Soviet-st yle collective farming was inherently inefficient, and since pride of ownership did not exist on those collectives, farm production was low...Workers assigned to collective farms soon learned that to do more than was required was futile - and often rewarded by the farm overseers with suspicion of the worker's motives, punishments and even 're-education' in some desperate prison. Such was the case in north Korea. After the peninsula's division into a Soviet satellite state in the North and the American-backed capitalist South, the Soviets sent thousands of advisers into the North where all private lands, businesses and industries were confiscated by the state and turned into collectives.

But far from making life better for the 20-plus million captives of the then-burgeoning Soviet Empire, life became harder...food more scarce...health care, which was already primitive, became simply unavailable to the common person. Only active members of the Communist Party who were personally loyal to the Kim Ruling Clique ate regularly, had amenities or were able to see a doctor when ill or injured. Only the heavy industries and KPA sectors prospered; and eventually, even those sectors failed.

Misery, shared misery, sacrifices made for the state, were and are the rule.

Meanwhile, the South, broken and blown to rubble during the Korean War, began to rebuild...the people worked hard because they saw that life for them - and especially their children - would get better...and it has: today, South Korea's economy is more than 20 times that of the North. The north Korean subject today is on-average, four inches shorter and 20 pounds lighter than his Korean War grandparent while South Koreans are now the tallest, strongest and healthiest people in Asia.

But was it 'natural disasters' that led to the abject failure of north Korean Communism?

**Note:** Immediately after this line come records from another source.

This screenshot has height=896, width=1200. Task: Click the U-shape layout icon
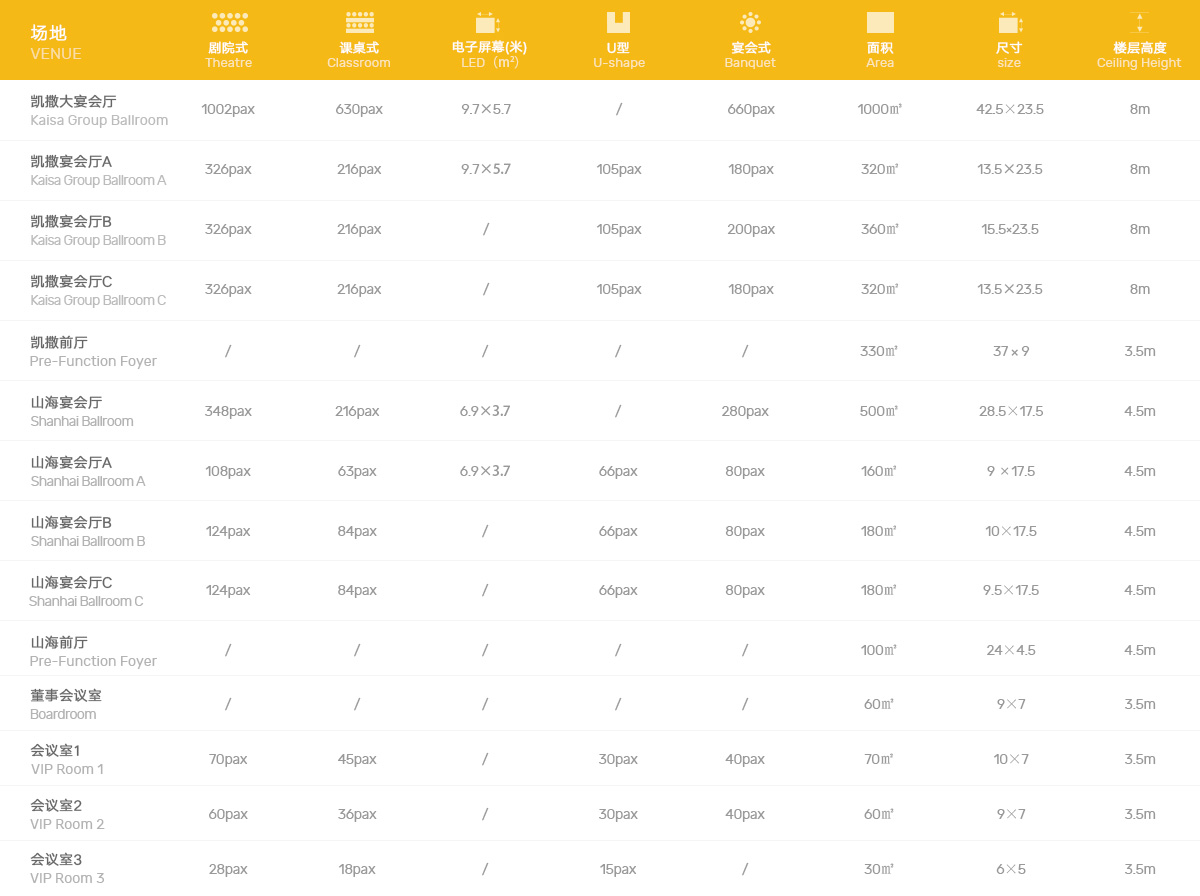pyautogui.click(x=618, y=23)
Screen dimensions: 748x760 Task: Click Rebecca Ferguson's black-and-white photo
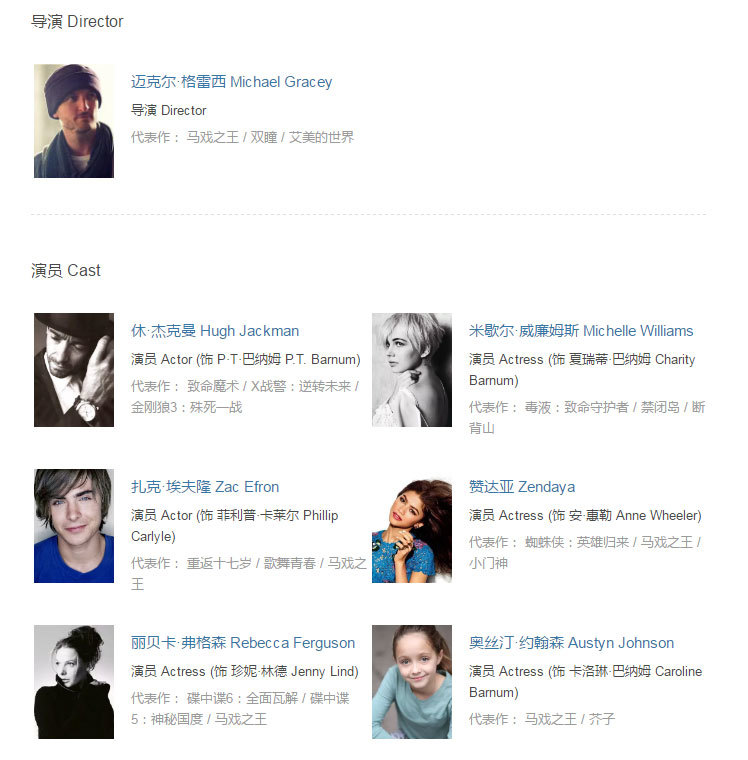point(74,682)
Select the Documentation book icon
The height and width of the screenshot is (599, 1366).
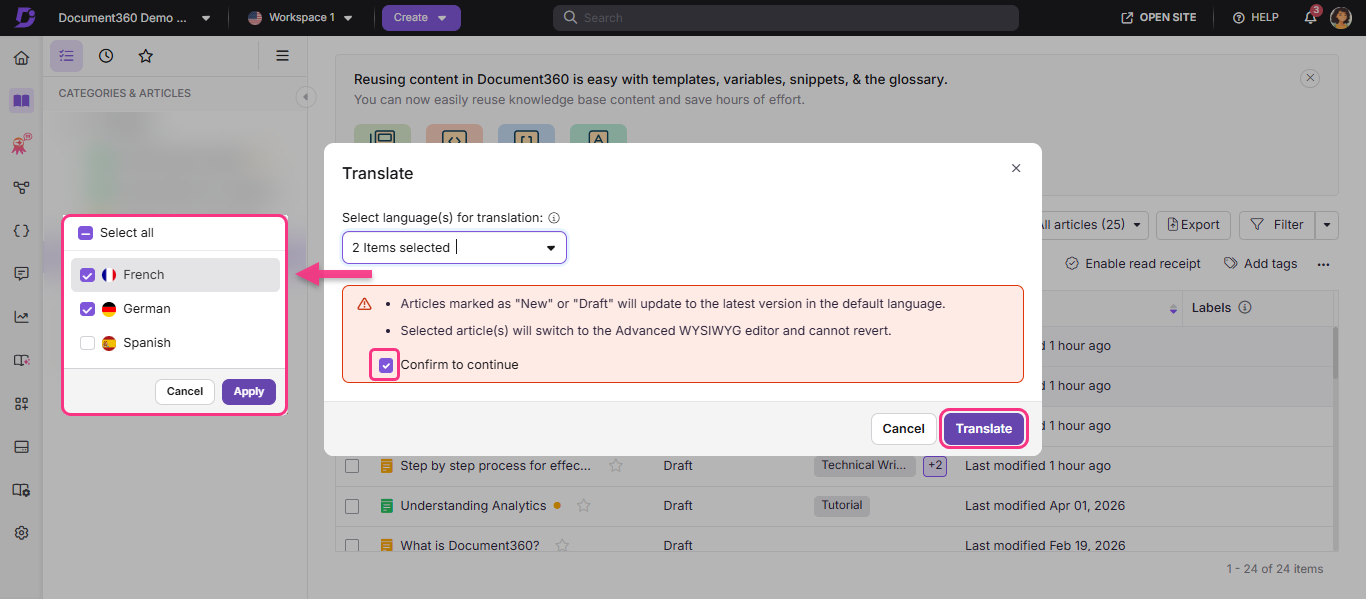point(21,100)
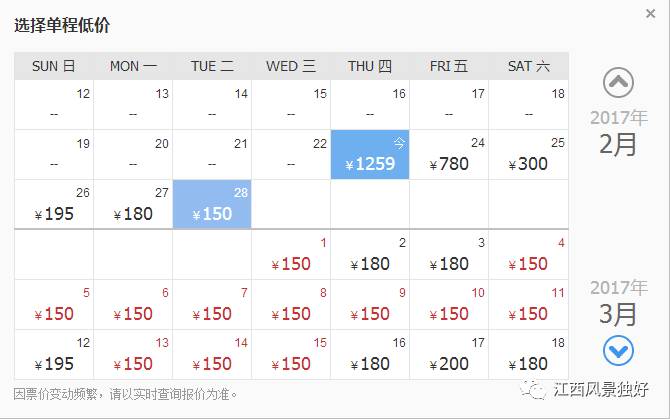Pick February 25 fare ¥300

(x=528, y=155)
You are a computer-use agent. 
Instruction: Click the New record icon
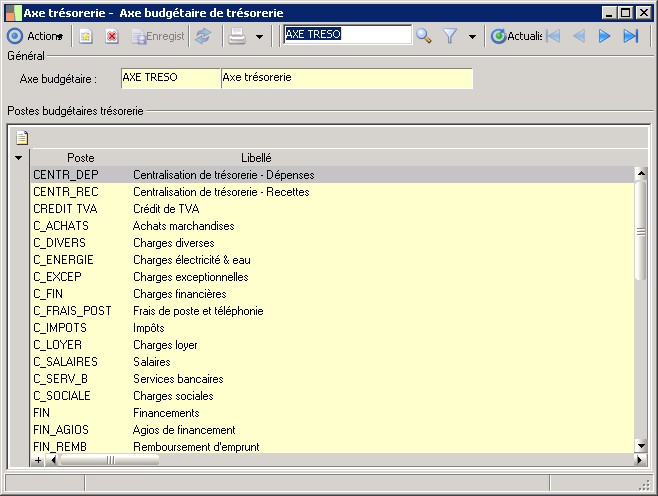(x=87, y=36)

No. Absolutely not. It was the excesses of the Kim Ruling Clique that led to the failure of the state and of Korean Communism. The emphasis on developing heavy industries that produced barter goods for trade within the Soviet Empire at the expense of such elemental infrastructure as farm roads, water control systems, dikes, roads, container ports, a national electrical grid and sufficient power generating facilities; such as hospitals and community clinics and efficient food production-processin g-distribution systems led to the disasters of the mid-90s for which the ruling clique was totally unprepared and from which the state has not - and cannot - recovered.

The rains and storms of 1994-95 that wiped out north Korea's grain harvests also hit the South but the South had no such calamitous outcome from the storms because private land owners in the South had built and maintained water control infrastructures that contained most of the flood waters; and while people died and property was lost to the floods, the South was able to recover and home-grown foods were never in short supply. The North was devastated due to the sloth and avarice of the Kim Ruling Clique...the South prospered because South Korean capitalist system has moved that nation from a devastated and impoverished back-water corner of the world to the planet's seventh-largest economy - in just over 50 years.

I have also personally seen that food and medical products provided gratis to the DPRK by the US, the UN, international charitable agencies, and private groups is often diverted from its intended recipients and used to supplement the KPA's meager rations - or worse, stolen en-mass by feudal provincial officials and sold in the DPRK's many unofficial 'private' markets...for the private gain of corrupt, brutal officials who have demonstrated continuing willingness to use the people's misery for political and personal gain.

Life in north Korea is hard...and harsh and it will remain so as long as kind-hearted individuals, groups and nations inadvertently support and enable the tyrants who who daily terrorize and enslave the 20-million victims of the Kims' nightmare state.